EXERCISE DETAILS:
Can you rewrite all the lines below, renaming "screenshot" to "screen capture" everywhere it appears and keeping everything else the same? Leave the pictures out of your answer.

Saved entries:
↓↓↓

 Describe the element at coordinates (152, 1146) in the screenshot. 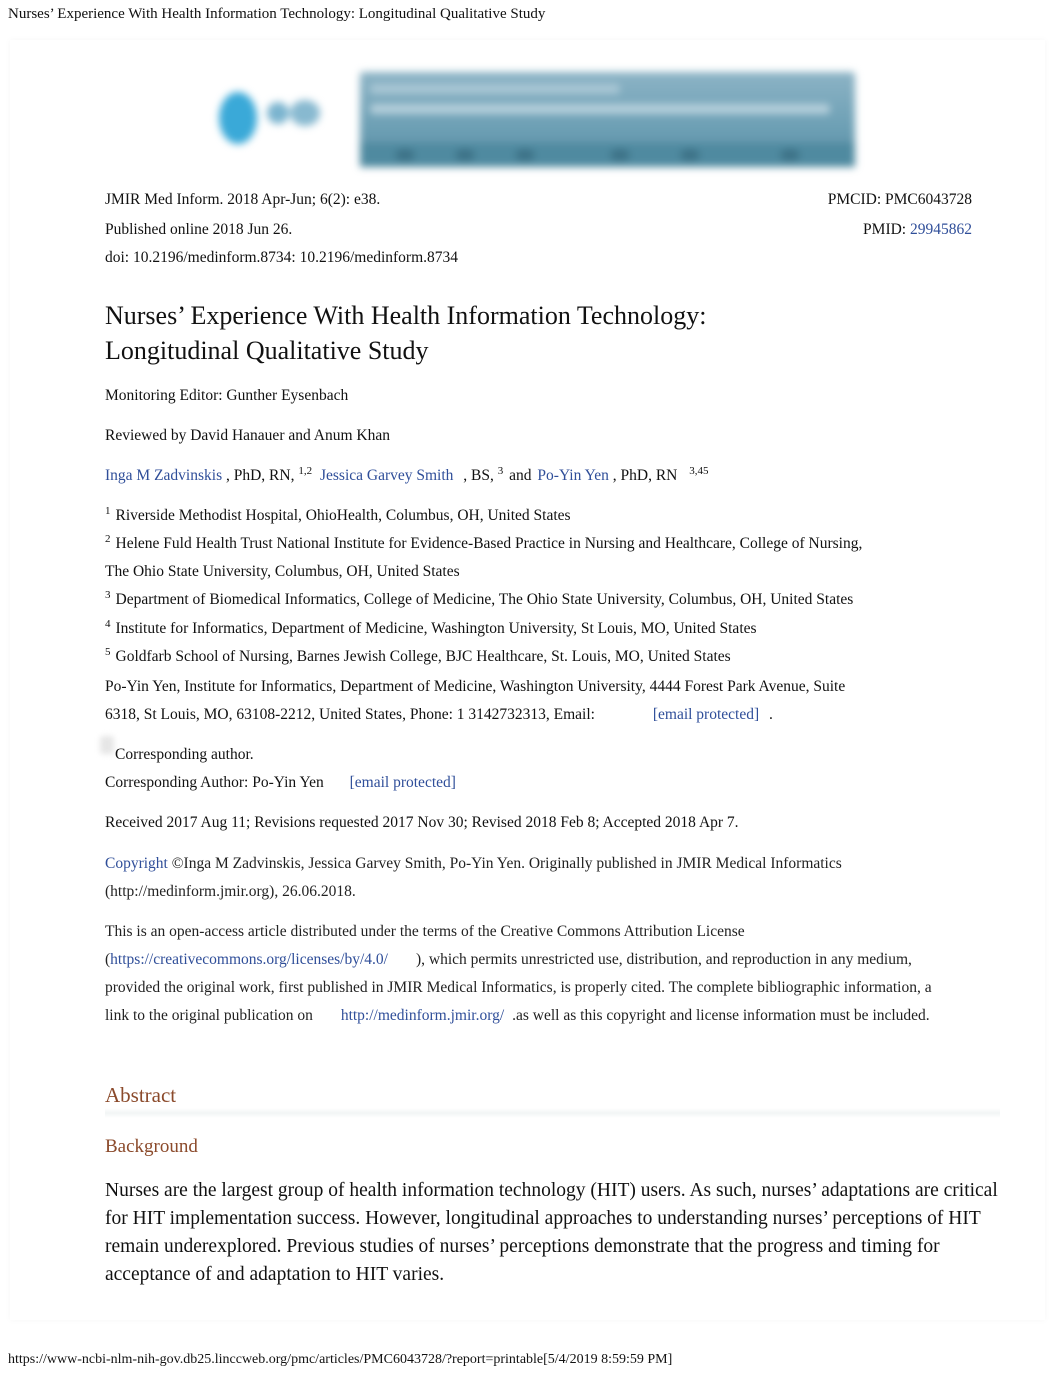

I see `background-heading: Background` at that location.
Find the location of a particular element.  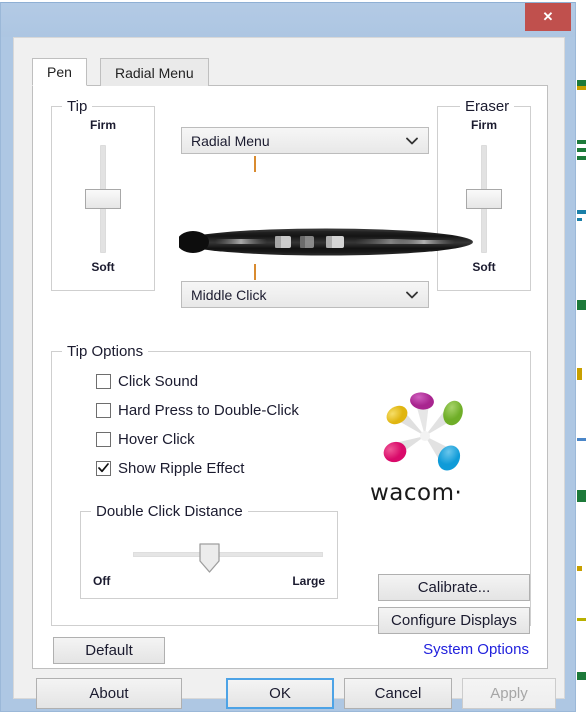

ok-button: OK is located at coordinates (280, 694).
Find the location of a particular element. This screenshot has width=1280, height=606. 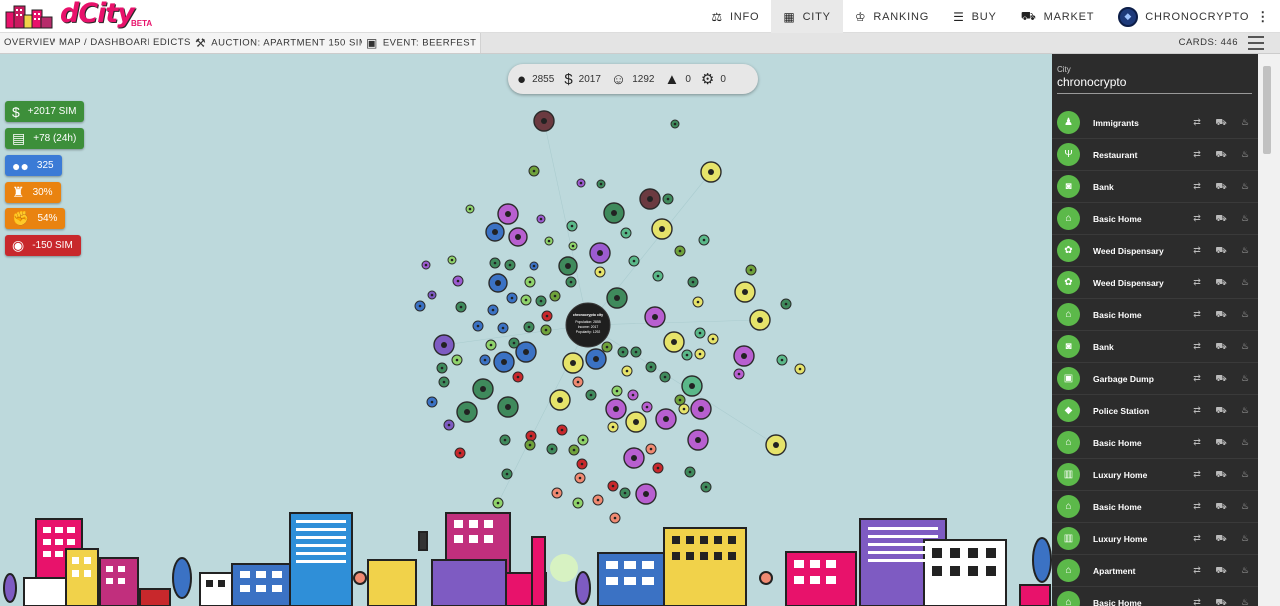

building-list-item: ⌂ Apartment ⇄ ⛟ ♨ is located at coordinates (1155, 571).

↑↑↑

EXERCISE RESULT:
 Describe the element at coordinates (152, 1146) in the screen capture. 

I see `background-heading: Background` at that location.
Find the location of a particular element.  

ok-button: OK is located at coordinates (280, 694).
Find the location of a particular element. This screen capture has width=1280, height=606. 

building-list-item: ⌂ Apartment ⇄ ⛟ ♨ is located at coordinates (1155, 571).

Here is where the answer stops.